◆ Records for the exercise:

---------------

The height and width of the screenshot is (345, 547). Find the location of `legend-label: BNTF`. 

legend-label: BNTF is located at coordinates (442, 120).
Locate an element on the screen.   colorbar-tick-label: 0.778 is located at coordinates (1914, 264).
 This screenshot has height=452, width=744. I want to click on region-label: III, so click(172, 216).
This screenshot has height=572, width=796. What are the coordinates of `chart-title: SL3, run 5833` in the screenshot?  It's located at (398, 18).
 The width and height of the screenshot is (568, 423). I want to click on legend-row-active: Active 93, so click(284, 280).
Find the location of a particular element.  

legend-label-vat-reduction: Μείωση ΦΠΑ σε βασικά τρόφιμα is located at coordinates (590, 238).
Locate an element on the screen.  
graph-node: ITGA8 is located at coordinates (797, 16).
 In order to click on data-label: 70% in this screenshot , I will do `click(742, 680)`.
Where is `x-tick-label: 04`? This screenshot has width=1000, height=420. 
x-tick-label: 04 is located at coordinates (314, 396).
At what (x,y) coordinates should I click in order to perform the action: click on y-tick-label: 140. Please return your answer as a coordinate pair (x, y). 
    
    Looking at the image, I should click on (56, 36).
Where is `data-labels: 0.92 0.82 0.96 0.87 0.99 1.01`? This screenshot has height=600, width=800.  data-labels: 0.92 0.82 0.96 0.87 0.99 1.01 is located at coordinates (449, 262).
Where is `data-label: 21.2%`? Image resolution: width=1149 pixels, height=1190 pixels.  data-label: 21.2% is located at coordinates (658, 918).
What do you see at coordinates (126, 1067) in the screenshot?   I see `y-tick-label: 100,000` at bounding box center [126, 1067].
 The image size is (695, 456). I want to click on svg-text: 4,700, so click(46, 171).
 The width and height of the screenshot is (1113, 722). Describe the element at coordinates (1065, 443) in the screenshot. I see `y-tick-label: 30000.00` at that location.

---------------

◆ Exercise: Arrange every line of the material above into a Markdown table with the columns Row and Text. Number the rows and leave out the blank lines.

◆ Output:
| Row | Text |
|---|---|
| 1 | The height and width of the screenshot is (345, 547). Find the location of `legend-label: BNTF`.  |
| 2 | legend-label: BNTF is located at coordinates (442, 120). |
| 3 | Locate an element on the screen.   colorbar-tick-label: 0.778 is located at coordinates (1914, 264). |
| 4 |  This screenshot has height=452, width=744. I want to click on region-label: III, so click(172, 216). |
| 5 | This screenshot has height=572, width=796. What are the coordinates of `chart-title: SL3, run 5833` in the screenshot?  It's located at (398, 18). |
| 6 |  The width and height of the screenshot is (568, 423). I want to click on legend-row-active: Active 93, so click(284, 280). |
| 7 | Find the location of a particular element.   |
| 8 | legend-label-vat-reduction: Μείωση ΦΠΑ σε βασικά τρόφιμα is located at coordinates (590, 238). |
| 9 | Locate an element on the screen.   |
| 10 | graph-node: ITGA8 is located at coordinates (797, 16). |
| 11 |  In order to click on data-label: 70% in this screenshot , I will do `click(742, 680)`. |
| 12 | Where is `x-tick-label: 04`? This screenshot has width=1000, height=420.  |
| 13 | x-tick-label: 04 is located at coordinates (314, 396). |
| 14 | At what (x,y) coordinates should I click in order to perform the action: click on y-tick-label: 140. Please return your answer as a coordinate pair (x, y).  |
| 15 |     Looking at the image, I should click on (56, 36). |
| 16 | Where is `data-labels: 0.92 0.82 0.96 0.87 0.99 1.01`? This screenshot has height=600, width=800.  data-labels: 0.92 0.82 0.96 0.87 0.99 1.01 is located at coordinates (449, 262). |
| 17 | Where is `data-label: 21.2%`? Image resolution: width=1149 pixels, height=1190 pixels.  data-label: 21.2% is located at coordinates (658, 918). |
| 18 | What do you see at coordinates (126, 1067) in the screenshot?   I see `y-tick-label: 100,000` at bounding box center [126, 1067]. |
| 19 |  The image size is (695, 456). I want to click on svg-text: 4,700, so click(46, 171). |
| 20 |  The width and height of the screenshot is (1113, 722). Describe the element at coordinates (1065, 443) in the screenshot. I see `y-tick-label: 30000.00` at that location. |